Items listed in a dataset
*** Block opens ***

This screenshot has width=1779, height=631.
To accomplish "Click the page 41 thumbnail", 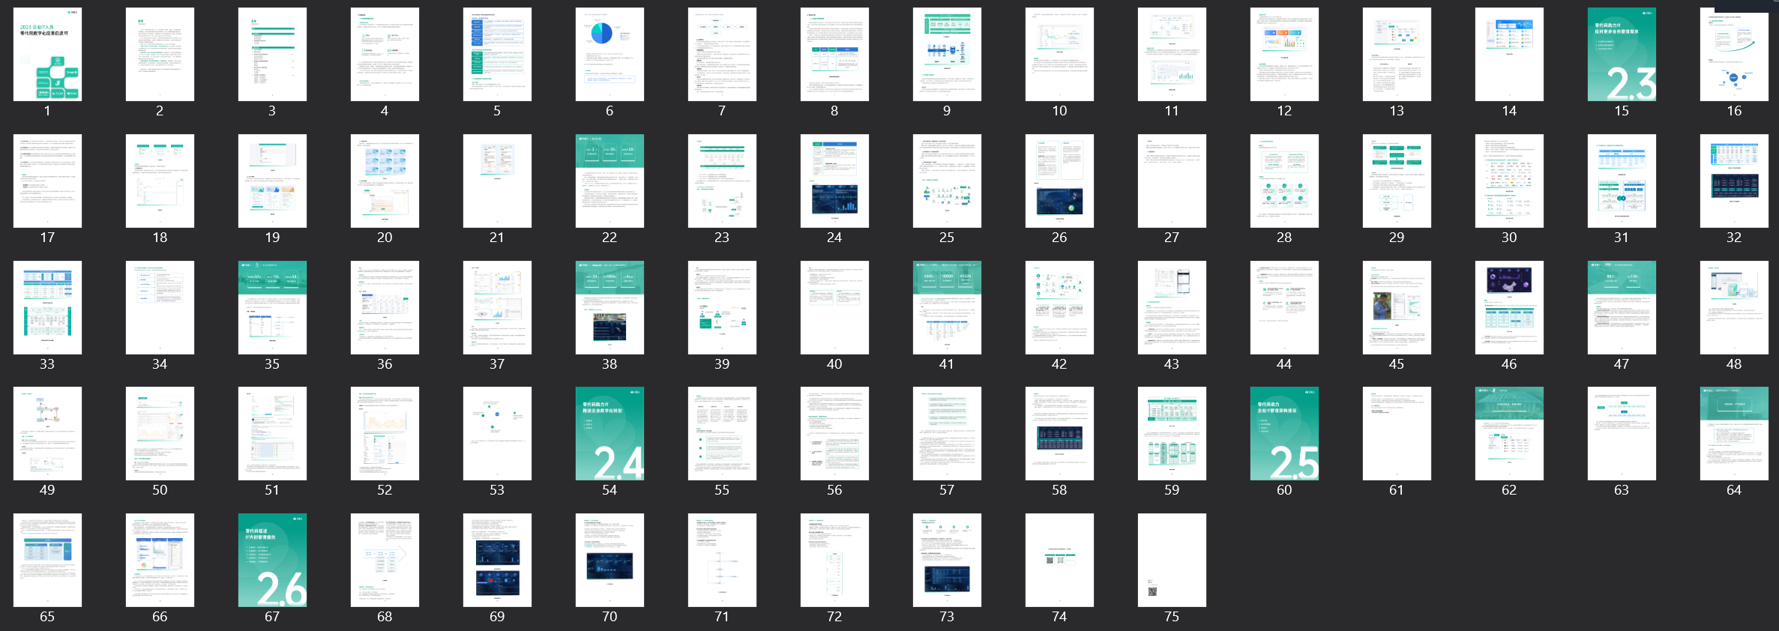I will click(947, 307).
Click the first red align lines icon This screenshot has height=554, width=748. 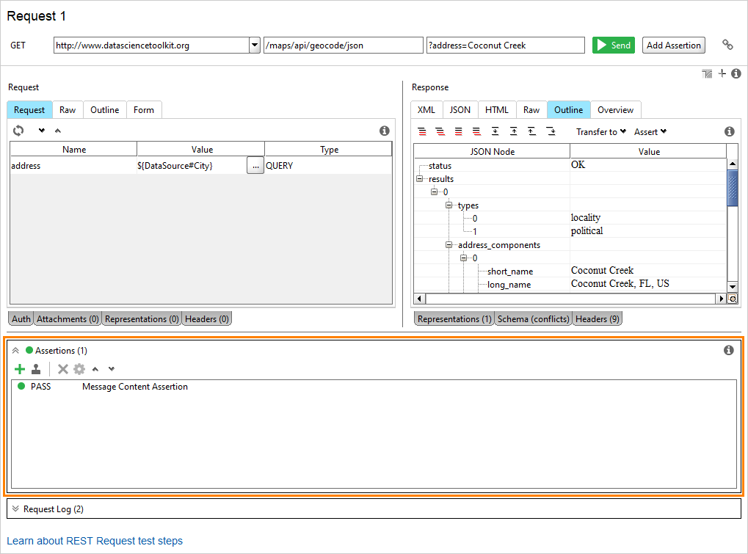(422, 131)
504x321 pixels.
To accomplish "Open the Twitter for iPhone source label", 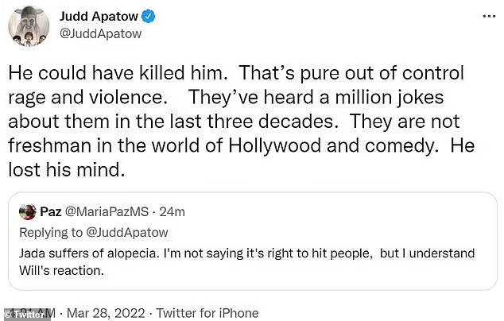I will [x=207, y=314].
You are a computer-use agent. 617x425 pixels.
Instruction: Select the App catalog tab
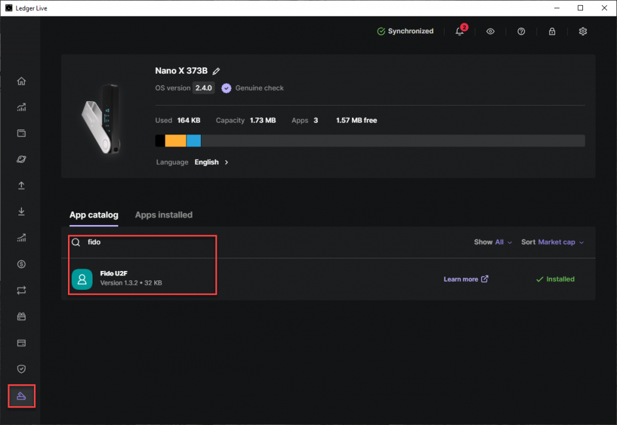point(94,215)

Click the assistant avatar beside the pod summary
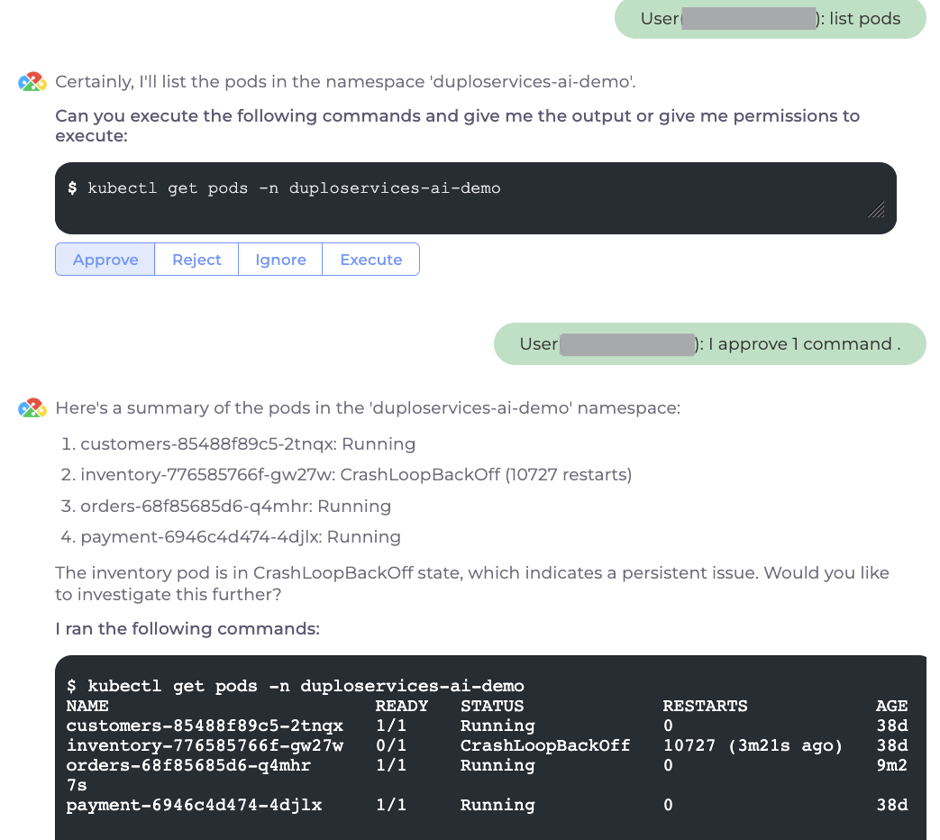[x=32, y=408]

*** Block closes ***

● **REQUIREMENT**:
Lines from the one that contains "Instruction: Select the App catalog tab" through the last line of the data above are to be extracted exactly, with no pictures and no other lines.

● **SOLVED PROBLEM**:
Instruction: Select the App catalog tab
point(94,215)

Click the assistant avatar beside the pod summary
[x=32, y=408]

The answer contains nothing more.